■ EXTRACT TO READ

++++++++++++++++++++

Disjoint grids on processor subsets and their communication in Scalapack
In summary, my question is about how to implement a matrix copy between two block-cyclically distributed matrices on two different process grids in Scalapack (BLACS). I'm attempting to implement this with the pdgemr2d_, which I use frequently in other cases where I am copying between two matrices on the same process grid.
Below is a fairly technical discussion of the state of the problem I'm running into. I've got it nailed down to a basic problem, but there doesn't appear to me to be a solution ... though there must be, as Scalapack specifically states that the type of operation I'm trying for is possible. I do not find adequate examples of this anywhere.
An initialization of a 1x1 compute grid in Scalapack running with MPI in C usually goes something like this:
[...]
int NUM_TASKS, RANK;
int MPI_STARTUP = MPI_Init (&argc, &argv);
if (MPI_STARTUP != MPI_SUCCESS)

++++++++++++++++++++

■ Dataset rows
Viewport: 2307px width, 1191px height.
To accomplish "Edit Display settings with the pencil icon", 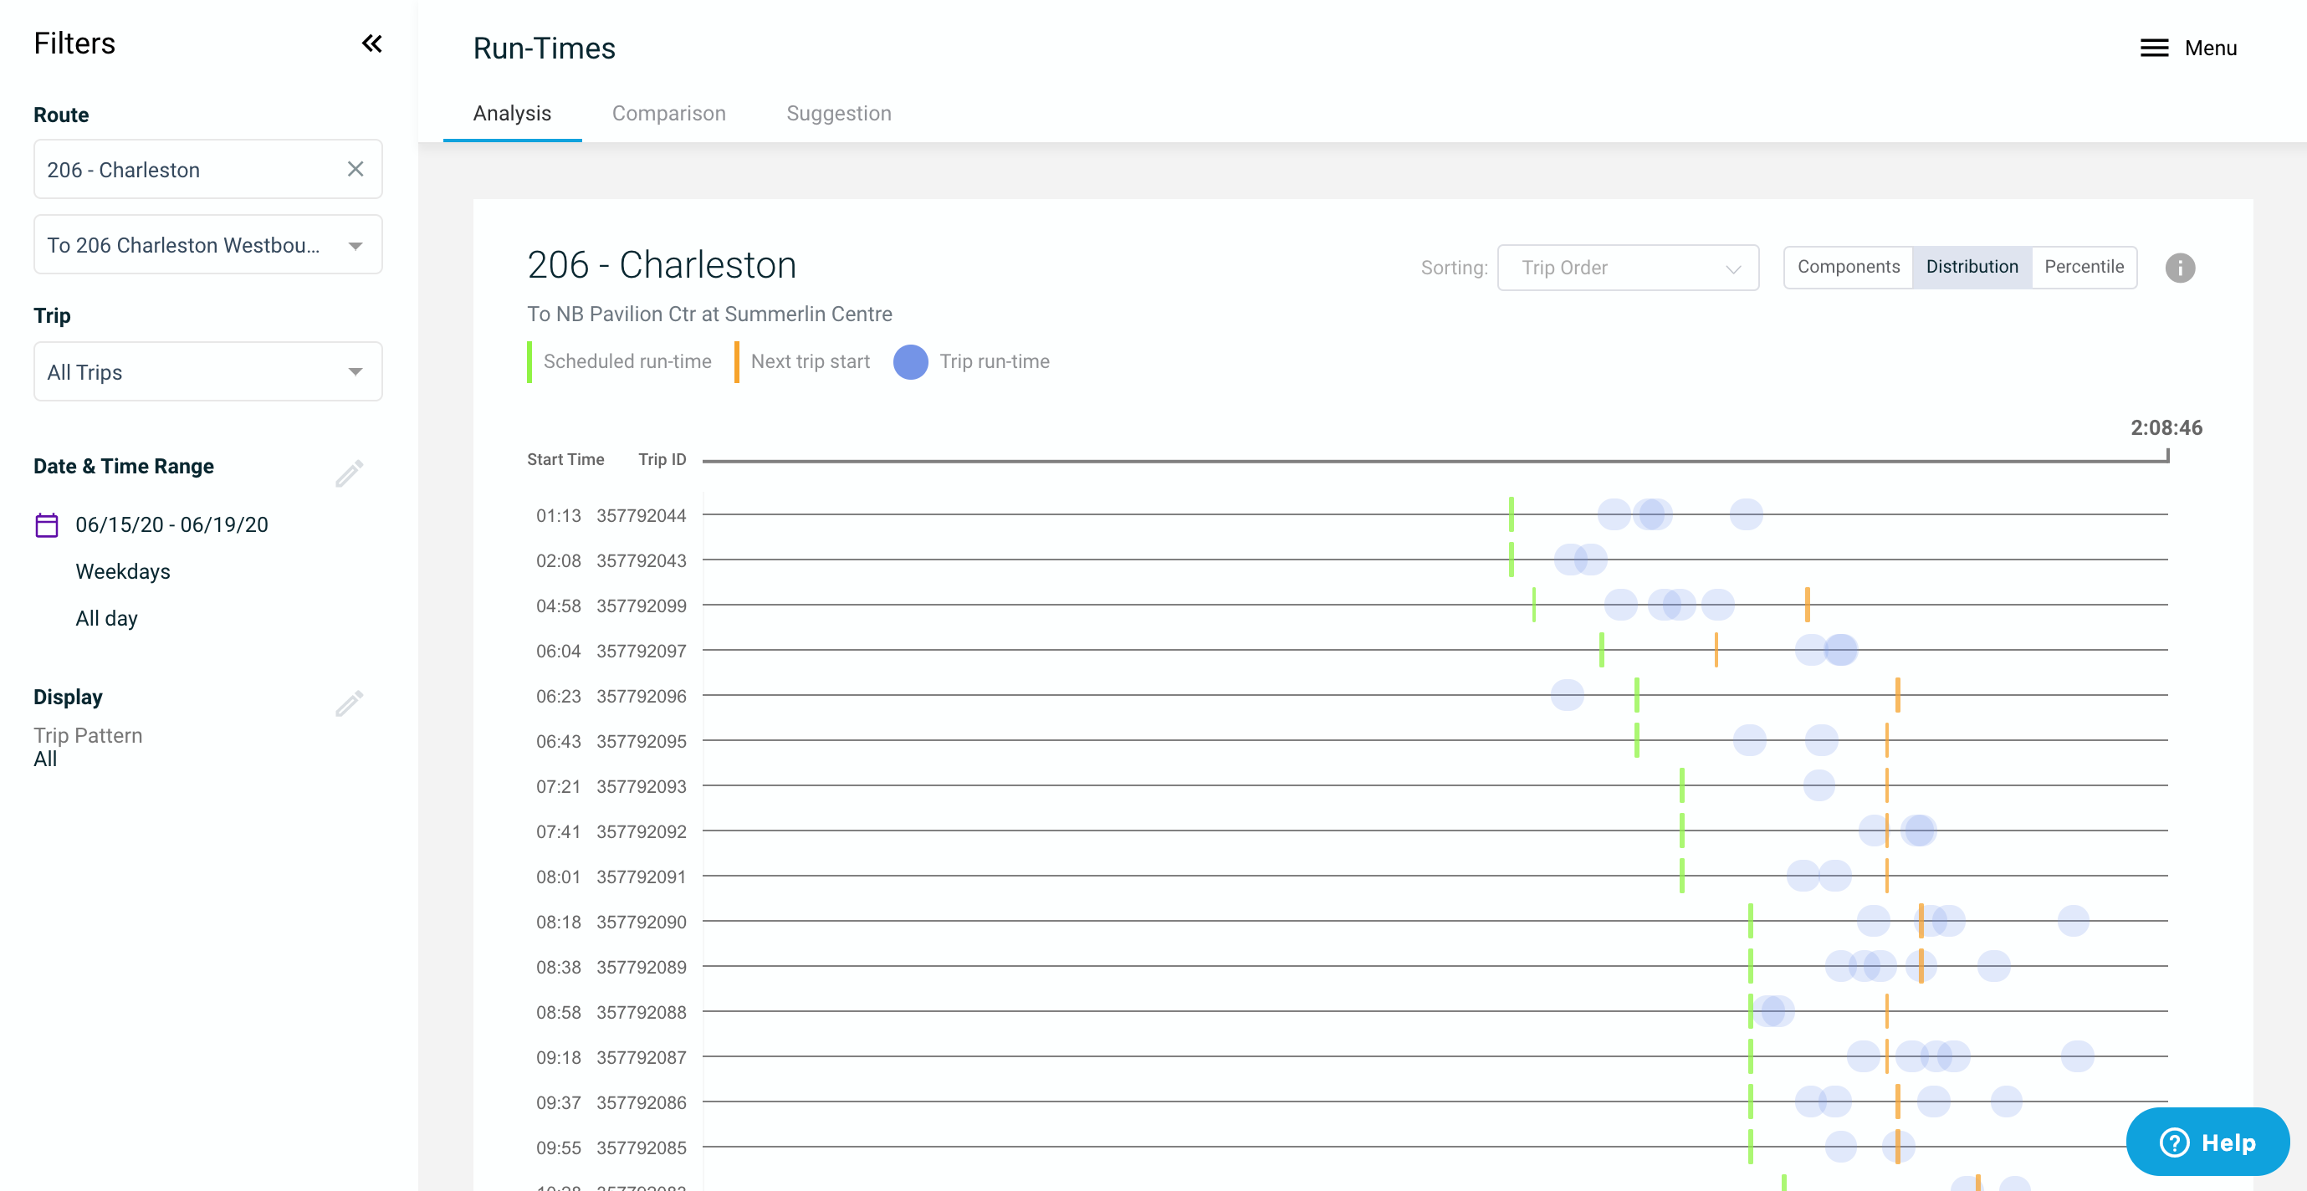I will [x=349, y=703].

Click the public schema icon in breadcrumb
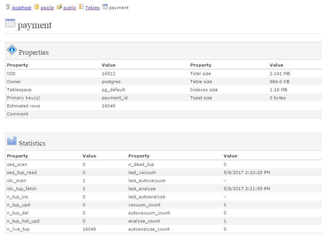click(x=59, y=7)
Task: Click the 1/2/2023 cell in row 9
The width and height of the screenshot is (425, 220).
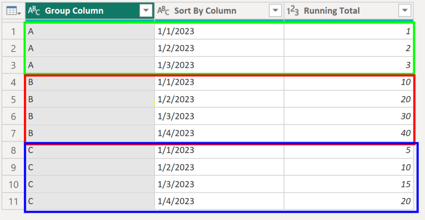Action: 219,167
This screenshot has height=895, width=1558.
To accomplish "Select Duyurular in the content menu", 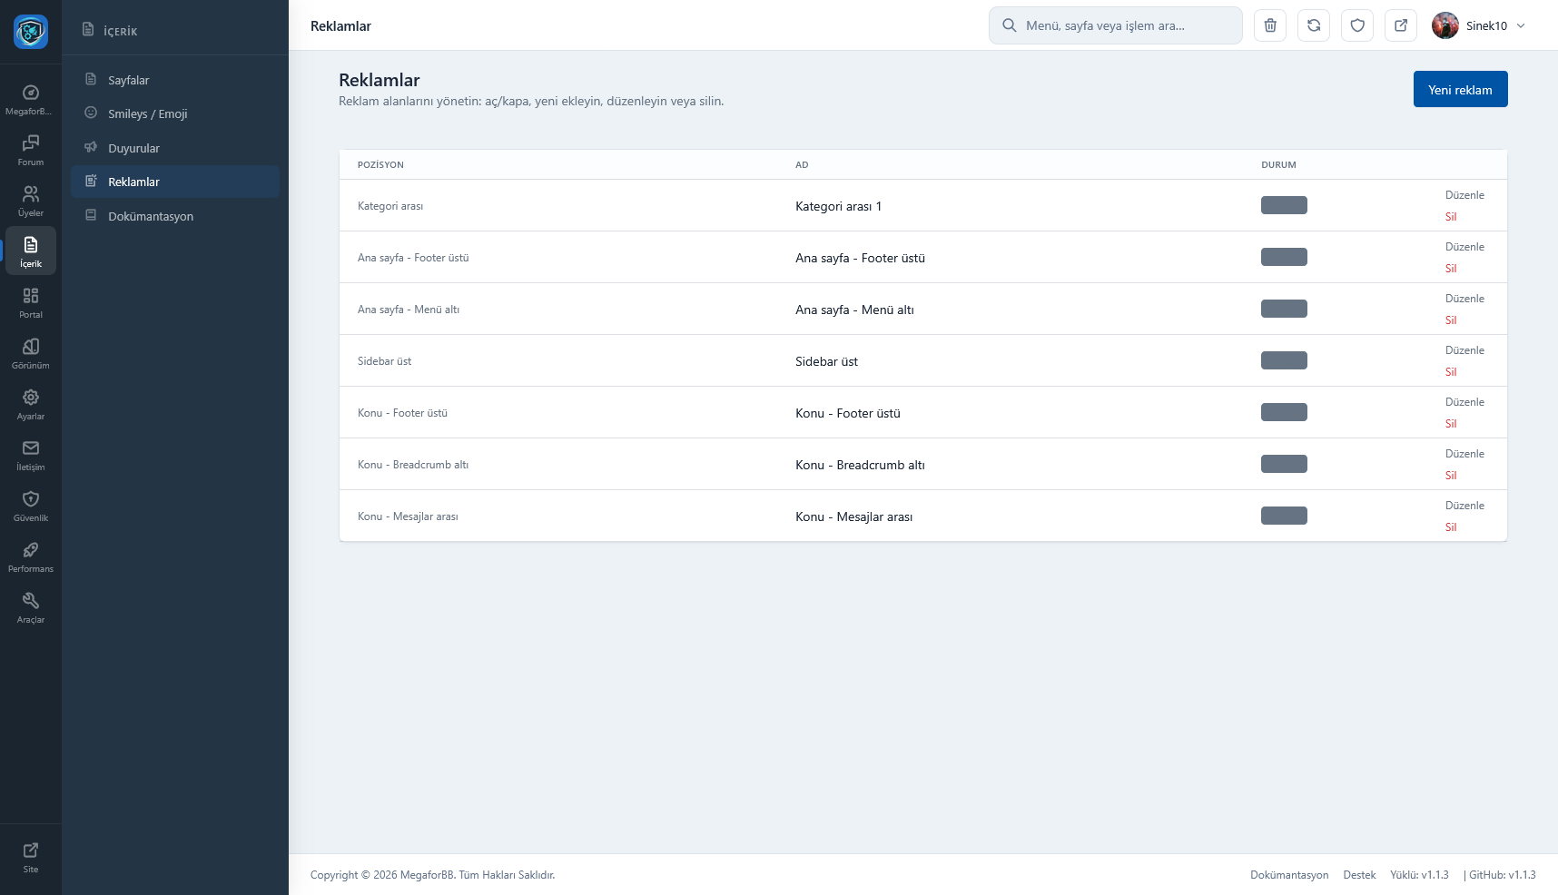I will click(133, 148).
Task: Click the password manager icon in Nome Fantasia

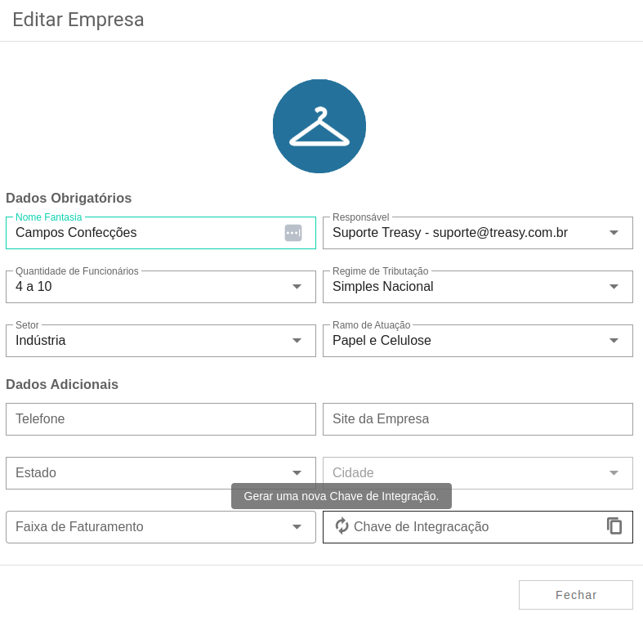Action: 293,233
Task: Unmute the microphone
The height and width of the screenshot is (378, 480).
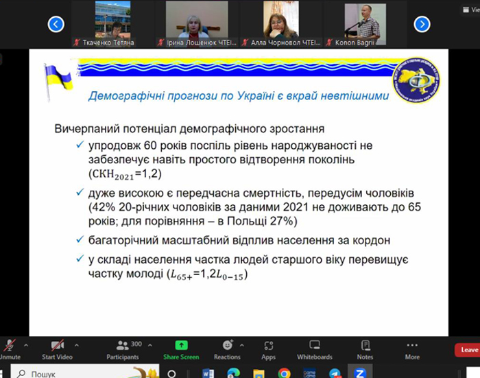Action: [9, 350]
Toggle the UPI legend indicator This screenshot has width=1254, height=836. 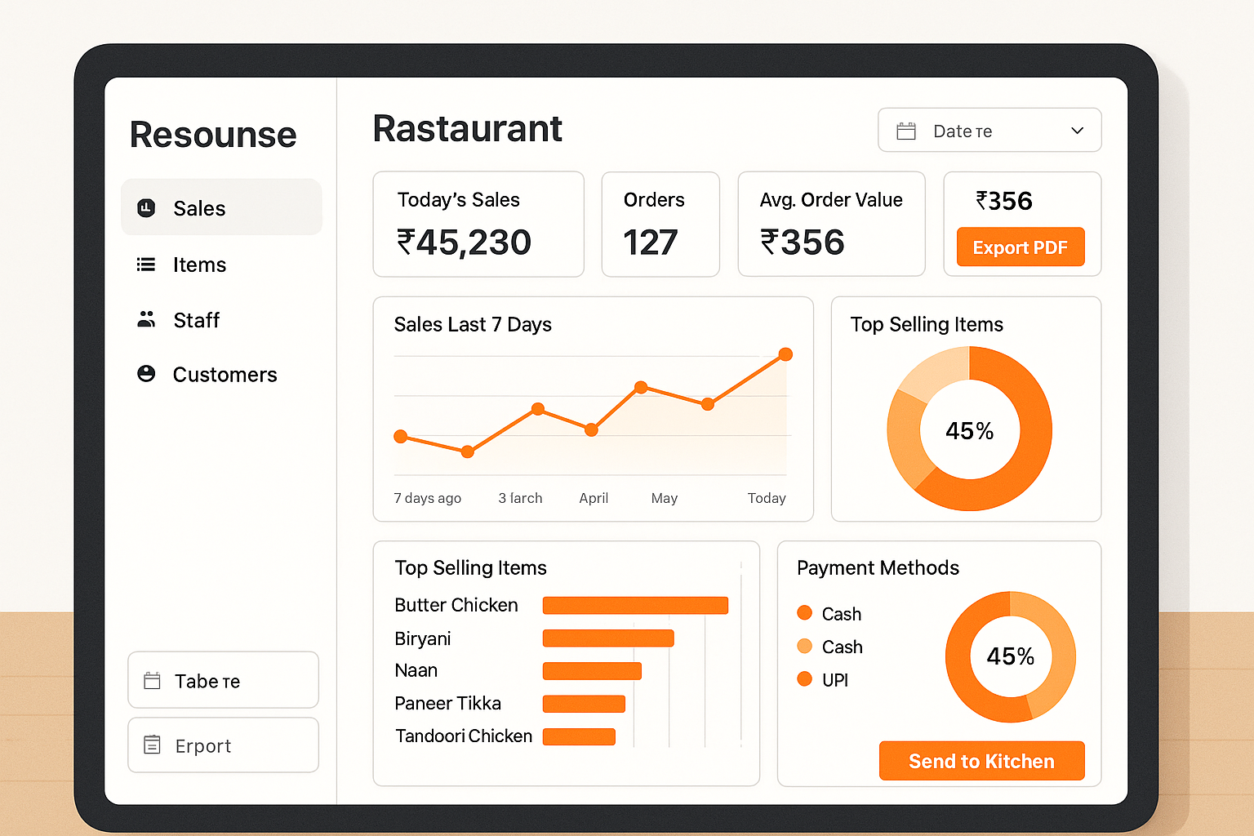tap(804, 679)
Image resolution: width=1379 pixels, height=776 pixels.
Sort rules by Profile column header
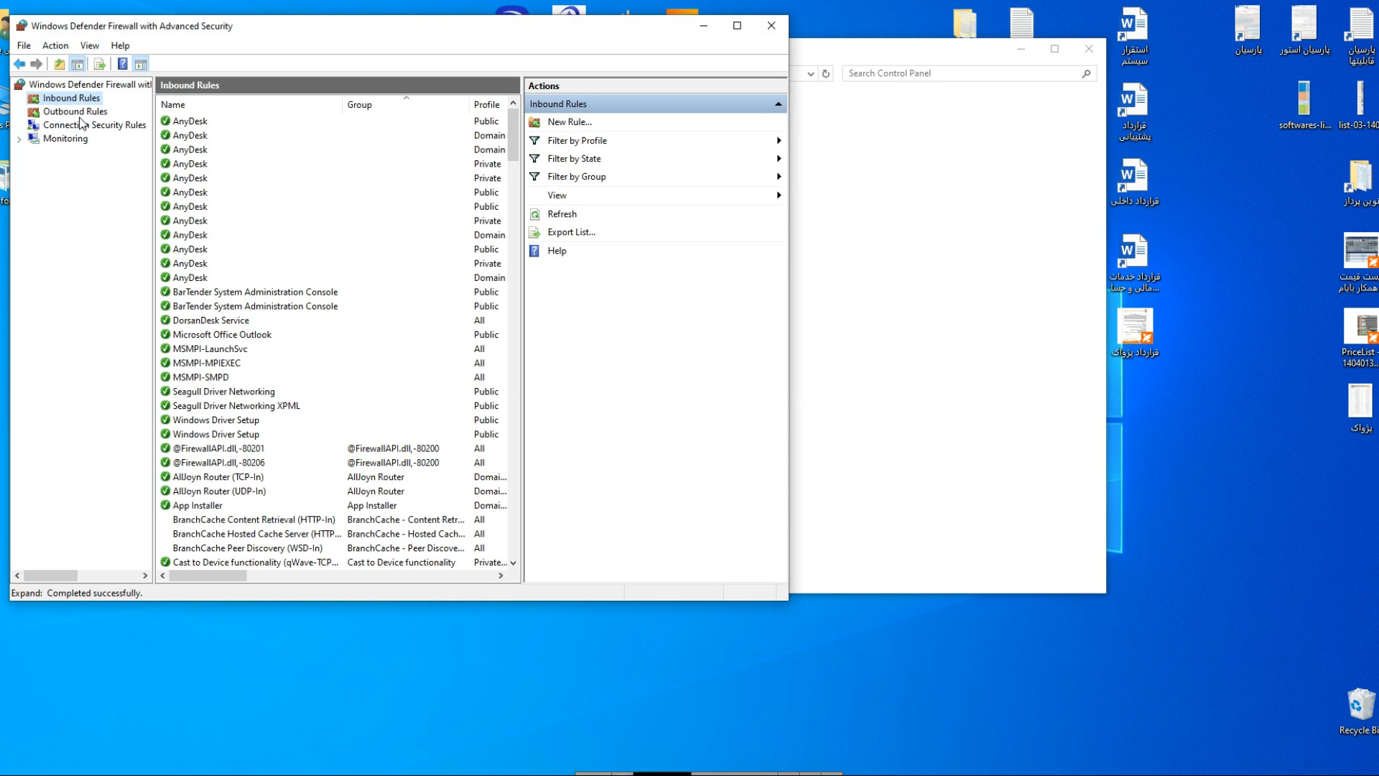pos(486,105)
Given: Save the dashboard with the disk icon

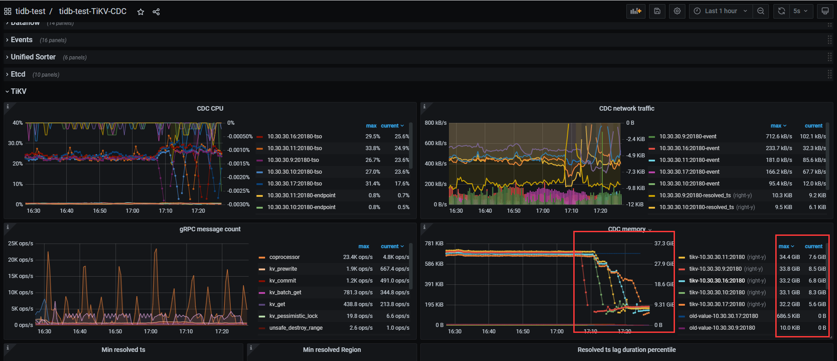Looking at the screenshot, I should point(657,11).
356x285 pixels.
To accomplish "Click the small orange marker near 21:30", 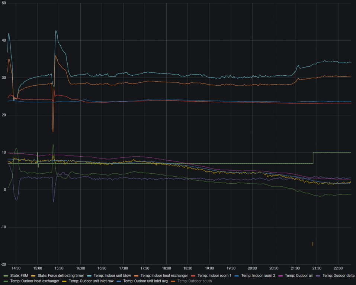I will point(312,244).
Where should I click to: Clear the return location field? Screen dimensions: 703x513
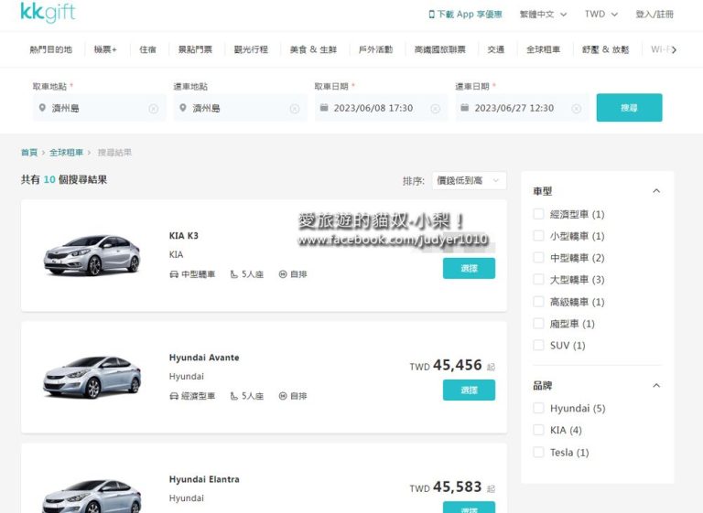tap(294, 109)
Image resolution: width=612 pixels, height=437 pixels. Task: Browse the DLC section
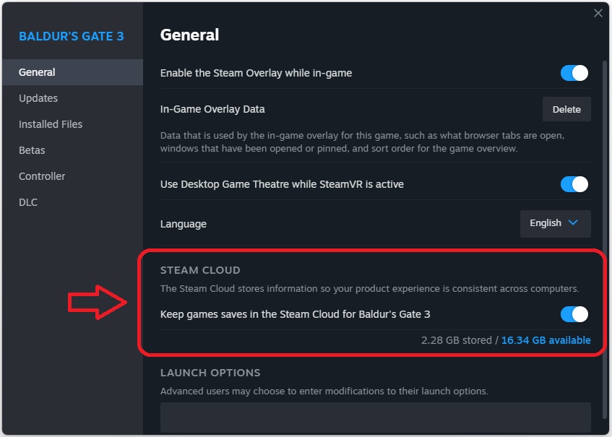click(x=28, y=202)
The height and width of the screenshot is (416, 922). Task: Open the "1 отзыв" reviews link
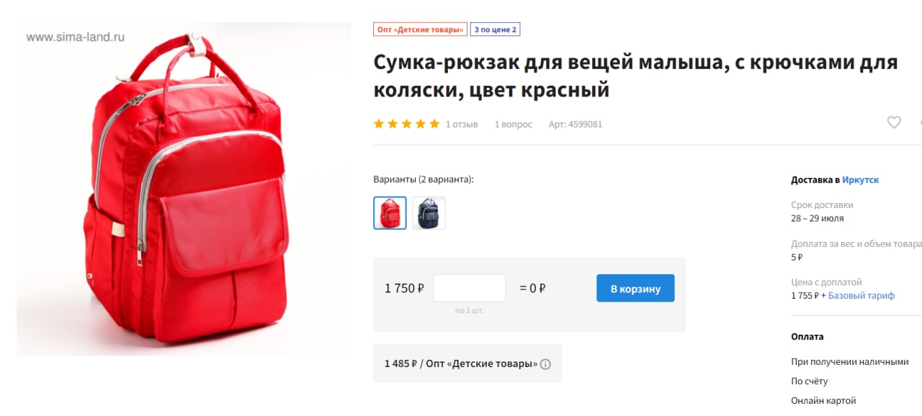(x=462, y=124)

++++++++++++++++++++

■ TASKS TO CARRY OUT
**a.** In the records, rewrite the part that opens with the line containing "Image resolution: width=612" and runs through the end of the records, changing "Browse" to "Explore" and keeping everything else the same. Return only those lines, with the pictures left out.
**b.** Write what follows next in the question about copying matrices between Scalapack process grids, picking up right after its last line.

■ EXPECTED ANSWERS
**a.**
Image resolution: width=612 pixels, height=437 pixels. Task: Explore the DLC section
click(x=28, y=202)
The height and width of the screenshot is (416, 922). Task: Open the "1 отзыв" reviews link
(x=462, y=124)

**b.**
MPI_Abort (MPI_COMM_WORLD, MPI_STARTUP);
MPI_Comm_size (MPI_COMM_WORLD, &NUM_TASKS);
MPI_Comm_rank (MPI_COMM_WORLD, &RANK);
int CONTEXT;
Cblacs_pinfo (&RANK, &NUM_TASKS);
Cblacs_get (-1, 0, &CONTEXT);
Cblacs_gridinit (&CONTEXT, "Row", 1, 1);
Cblacs_gridinfo (CONTEXT, &NPROW, &NPCOL, &MYPROW, &MYPCOL);
[...]
This code would generate a 1x1 grid regardless of the number of processors MPI knows about ({1, 1}, the size of the grid, is passed to Cblacs_gridinit). Here, CONTEXT indicates to Scalapack functions which grid we're working on (it is possible to use more than one simultaneously, and is generated by Cblacs_get). Cblacs_gridinfo sets NPROW and NPCOL as the number of processor rows and columns ({1, 1} in this case). MYPROW and MYPCOL indicate to each processor which grid block belongs to it. In this case, on a 1x1 grid, only one processor participates and its grid IDs are {0, 0}.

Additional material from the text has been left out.